I still struggle with the fact that he chose not to hurt himself even though I grew up with him telling me he would murder anyone who hurt me in exactly the same way he did. :confused:

Yeah- that would be a real mind warp, wouldn't it? (((Lucille)))

I told my parents once about the guys who molested me when I was six. Dad shook his head and said, "Makes me want to kill them," then picked up the remote and changed the channel on the TV. So I'm thinking he didn't suffer much remorse for sending his daughter for a sleepover with a couple drunk pedophiles.
 
My father always swore and smoked that he would kill anyone who ever laid a finger on any of we kids...

I think about that now and it fills me with a repulsed nausea that makes me want to... I don't know, it just makes me cold and sick and frozen with some weird combination of rage and incomprehension.

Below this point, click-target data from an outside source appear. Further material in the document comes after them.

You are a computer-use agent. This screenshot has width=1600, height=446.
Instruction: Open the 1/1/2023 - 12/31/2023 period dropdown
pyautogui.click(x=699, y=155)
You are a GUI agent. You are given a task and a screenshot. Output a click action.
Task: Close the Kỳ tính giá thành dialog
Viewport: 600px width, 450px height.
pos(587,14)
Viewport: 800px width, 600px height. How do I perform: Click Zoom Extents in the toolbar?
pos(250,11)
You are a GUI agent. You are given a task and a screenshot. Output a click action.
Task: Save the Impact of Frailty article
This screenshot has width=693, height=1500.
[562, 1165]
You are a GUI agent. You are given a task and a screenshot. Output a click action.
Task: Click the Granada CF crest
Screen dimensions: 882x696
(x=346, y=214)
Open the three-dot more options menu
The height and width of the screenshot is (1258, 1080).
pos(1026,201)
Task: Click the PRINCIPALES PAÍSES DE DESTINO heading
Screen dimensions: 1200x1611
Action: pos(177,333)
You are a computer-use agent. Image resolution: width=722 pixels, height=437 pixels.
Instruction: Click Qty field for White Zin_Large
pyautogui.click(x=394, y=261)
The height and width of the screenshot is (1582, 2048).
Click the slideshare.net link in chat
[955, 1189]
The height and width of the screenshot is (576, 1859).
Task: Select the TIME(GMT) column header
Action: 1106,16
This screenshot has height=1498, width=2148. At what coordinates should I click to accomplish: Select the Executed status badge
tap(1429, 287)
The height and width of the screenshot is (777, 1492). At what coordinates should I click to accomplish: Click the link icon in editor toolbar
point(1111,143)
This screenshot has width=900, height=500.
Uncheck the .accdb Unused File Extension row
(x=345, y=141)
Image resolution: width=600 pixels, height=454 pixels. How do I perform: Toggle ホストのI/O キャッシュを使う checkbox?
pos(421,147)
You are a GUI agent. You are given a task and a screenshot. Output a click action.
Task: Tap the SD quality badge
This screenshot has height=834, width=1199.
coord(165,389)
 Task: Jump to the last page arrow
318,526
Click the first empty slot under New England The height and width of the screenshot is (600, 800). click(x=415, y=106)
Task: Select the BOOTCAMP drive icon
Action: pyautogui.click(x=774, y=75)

What goes on inside someone's head to create such hypocrisy and insane double standards? How does a person find such delusional denial? Why do I still find myself trying to understand something that has no understanding?

I fantasise about killing him every day. I think about what if he died tomorrow, almost as often. I feel every imaginable emotion in even thinking about those things, let alone experiencing them. So much of me hates him, both of them, with a hate so intense it has no exprression. But part of me can't let go either, of the ideal of what they were, the parents they should have been. The vulnerable child in me wants to hold on, even as her angry counterpart and my adult self so viciously pull her away.

I do wish he was dead, if only for the easing of my chronic dreadful fear that simply must come with his being gone from this world. But I am afraid of that day too, and of what it will really feel like when it comes, regardless of how that death occurs.